At Atsuko’s lab, a powerful new psychotherapy devise known as the “DC-MINI” has been invented by her brilliant colleague, Dr. Tokita, a nerdy overweight genius. Although this state-of-art device could revolutionize the world of psychotherapy, in the wrong hands the potential misuse of the devise could be devastating, allowing the user to completely annihilate the dreamer’s personality while they are asleep. When one of the only four existing DC-MINI prototypes is stolen in the final stages of esearch around the same time that Dr. Tokita’s research assistant Himuro goes missing, Atsuko suspects it’s not a coincidence. If the DC MINI isn’t found, this could lead to the government’s refusal to sanction the use of the machine for psychotherapy treatment.
When several of the remaining researchers at the lab start to go mad, dreaming while in their waking states, haunted by a Japanese doll which featured heavily in the dreams of one of Himuro’s schizophrenic patients, Atsuko knows for sure that whoever is manipulating the machines has a more evil purpose. The DC MINI is being used to destroy people’s minds.
Honestly, at first the plot seemed like something of a whirlwind of nonsense, but once I was able to accept it, I came to realize that the world of Paprika does stay have its own set of rules and it does, at least, abide by them. Now granted this is a twisting-turning set of rules, but somehow it works.
The film is definitely a visual spectacle, and as the trailer suggests, it does make American animation look like the kiddy pool. I started out watching this movie, as is my general rule, with the original Japanese dialogue and English subtitles, but there’s so much happening visually, that I switched to the English dub, because I felt like I was missing things. As visually complex as it is, the film is also beautiful. Often it seems like in addition to simply using animation as a medium for telling a story, the animation is also a series of works of art in their own right.
As trippy and bizarre as the film is, it isn’t packed with non-sequiturs like, Dasies was. All the strange happenings do go towards advancing an understandable and entertaining narrative. This narrative is actually more straight-forward than even Inception.
There’s no pseudo-philosophical hokum, or “what is reality” pondering, instead it’s a situation where we’re told, “here’s the way the world is,” then shown an exciting series of events springing from that premise. What Paprika really is, then, is pure science fiction, depicting a single scientific new technology, and the havoc that is wrought as the scientists who wish to use it for good are forced to reckon with those that want to exploit it for their own advantage.

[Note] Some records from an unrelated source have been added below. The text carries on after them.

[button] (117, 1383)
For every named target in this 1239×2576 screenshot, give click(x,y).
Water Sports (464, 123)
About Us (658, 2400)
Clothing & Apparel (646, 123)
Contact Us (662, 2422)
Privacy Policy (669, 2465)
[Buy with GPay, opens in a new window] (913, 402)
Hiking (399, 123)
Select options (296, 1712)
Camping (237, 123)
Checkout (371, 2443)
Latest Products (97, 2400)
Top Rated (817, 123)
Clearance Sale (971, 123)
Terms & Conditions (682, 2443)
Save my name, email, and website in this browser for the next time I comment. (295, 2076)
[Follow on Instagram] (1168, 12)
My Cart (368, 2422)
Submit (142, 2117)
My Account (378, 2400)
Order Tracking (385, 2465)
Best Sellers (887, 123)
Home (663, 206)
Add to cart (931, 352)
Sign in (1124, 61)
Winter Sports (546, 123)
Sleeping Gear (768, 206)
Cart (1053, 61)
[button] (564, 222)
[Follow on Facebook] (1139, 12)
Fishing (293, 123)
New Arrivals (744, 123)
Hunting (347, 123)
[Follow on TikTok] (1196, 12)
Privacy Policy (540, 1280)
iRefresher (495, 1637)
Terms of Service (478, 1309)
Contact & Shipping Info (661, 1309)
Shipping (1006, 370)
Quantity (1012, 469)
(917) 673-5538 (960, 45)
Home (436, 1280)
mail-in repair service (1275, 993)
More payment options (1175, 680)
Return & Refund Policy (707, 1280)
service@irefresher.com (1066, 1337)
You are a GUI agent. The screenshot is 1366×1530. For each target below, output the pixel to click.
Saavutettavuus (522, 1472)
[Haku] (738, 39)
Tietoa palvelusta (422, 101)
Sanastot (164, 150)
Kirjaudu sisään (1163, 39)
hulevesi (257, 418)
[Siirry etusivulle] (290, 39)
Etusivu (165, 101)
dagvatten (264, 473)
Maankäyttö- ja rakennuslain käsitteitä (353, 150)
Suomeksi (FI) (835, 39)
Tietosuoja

As such, I really enjoyed the film. It’s not completely flawless, the character development generally doesn’t follow a complete arc, though generally what’s missing seems to be the first half of the characters’ development. At times it felt like this was a sequel, or that there should have been an extra twenty minutes at the front of the film, because a lot of the character’s identities and how their relationships seems to be taken for granted. Ultimately, I think I can write this off as a creative choice, but its an odd one, that makes the movie a little less comprehensible.
At the end of the day Paprika is really a lot of fun. It tonally it’s generally bright and silly, with plenty of comedy. This said, there’s also a fair amount of moderately disturbing content as well, but somehow it feels appropriate given the un-reality of the dream world in which it occurs. It’s a visual spectacle with a story that stays interesting, and (although I haven’t mentioned it up to this point,) the score is absolutely fantastic. At the end of the day, I’ve got to admit that Paprika is a must see.